Tra le ipotesi su cui gli operatori del settore stanno ragionando per ‘restituire a Cesare quel che è di Cesare’, c’è quella ad esempio di sviluppare delle figure professionali della GDO specializzate nel bio oppure creare negozi di prossimità delle insegne esclusivamente dedicati al bio, oppure ancora focalizzare l’offerta nei PDV. “Ad esempio – specifica Cogo – se si cercano delle carote, in quel negozio il consumatore troverà solo l’offerta bio”.

L’anello di congiunzione tra etica ed estetica, per Giovanni Battista Girolomoni, presidente presso Gino Girolomoni Cooperativa Agricola, specializzata nella produzione di pasta con grano italiano 100% bio, è l’equità, uno dei principi fondanti del movimento bio.

“Non bisogna pretendere troppo da una normativa tecnica e rimanere solidamente attaccati ai disciplinari – ci dice Girolomoni, che da poco ha ottenuto la certificazione di equità dal WFTO -. Bisognerebbe avere in mente anche i principi, non tradotti in norma del movimento bio. Tra questi quello dell’equità che guarda alla sostenibilità di una produzione a tutto tondo, a cominciare dalla giusta redditività lungo la catena di fornitura. In questo senso, rimango perplesso quando vedo la dicitura ‘pasta a residuo zero’. Nel processo di trasformazione, i residui di campo è normale che spariscano, senza utilizzare nessun tipo di accorgimento per arrivare al prodotto finito senza residui. Questo non vuol dire che la certificazione bio non abbia valore. Solo che deve essere considerata come un punto di partenza su cui costruire un percorso di valorizzazione e aggiornamento continuo”.

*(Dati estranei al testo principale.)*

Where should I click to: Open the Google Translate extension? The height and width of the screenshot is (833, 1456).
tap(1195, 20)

Il dialogo tra distribuzione e produzione sul fronte della dicotomia etica ed estetica è reso ancora più complicato dal momento che l’incidenza dell’agrifood bio italiano è ancora bassa (4%) rispetto al totale. L’80% di quello che l’Italia certificata produce, infatti, viene esportato in Europa o nei Paesi terzi.

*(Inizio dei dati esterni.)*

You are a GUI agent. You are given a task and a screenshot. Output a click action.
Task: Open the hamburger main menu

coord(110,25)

Ma anche il mercato europeo sta cambiando, rivelando una sorta di inconciliabilità tra l’etica del bio e le logiche di mercato. Si pensi al caso di uno dei principali retailer tedeschi (Edeka) ha appena riorganizzato l’ufficio dei buyer, chiudendo quello bio e affidando gli acquisti certificati al dipartimento dedicato ai prodotti convenzionali. Tutto questo, sempre in un’ottica di ragionamento di redditività per metro lineare.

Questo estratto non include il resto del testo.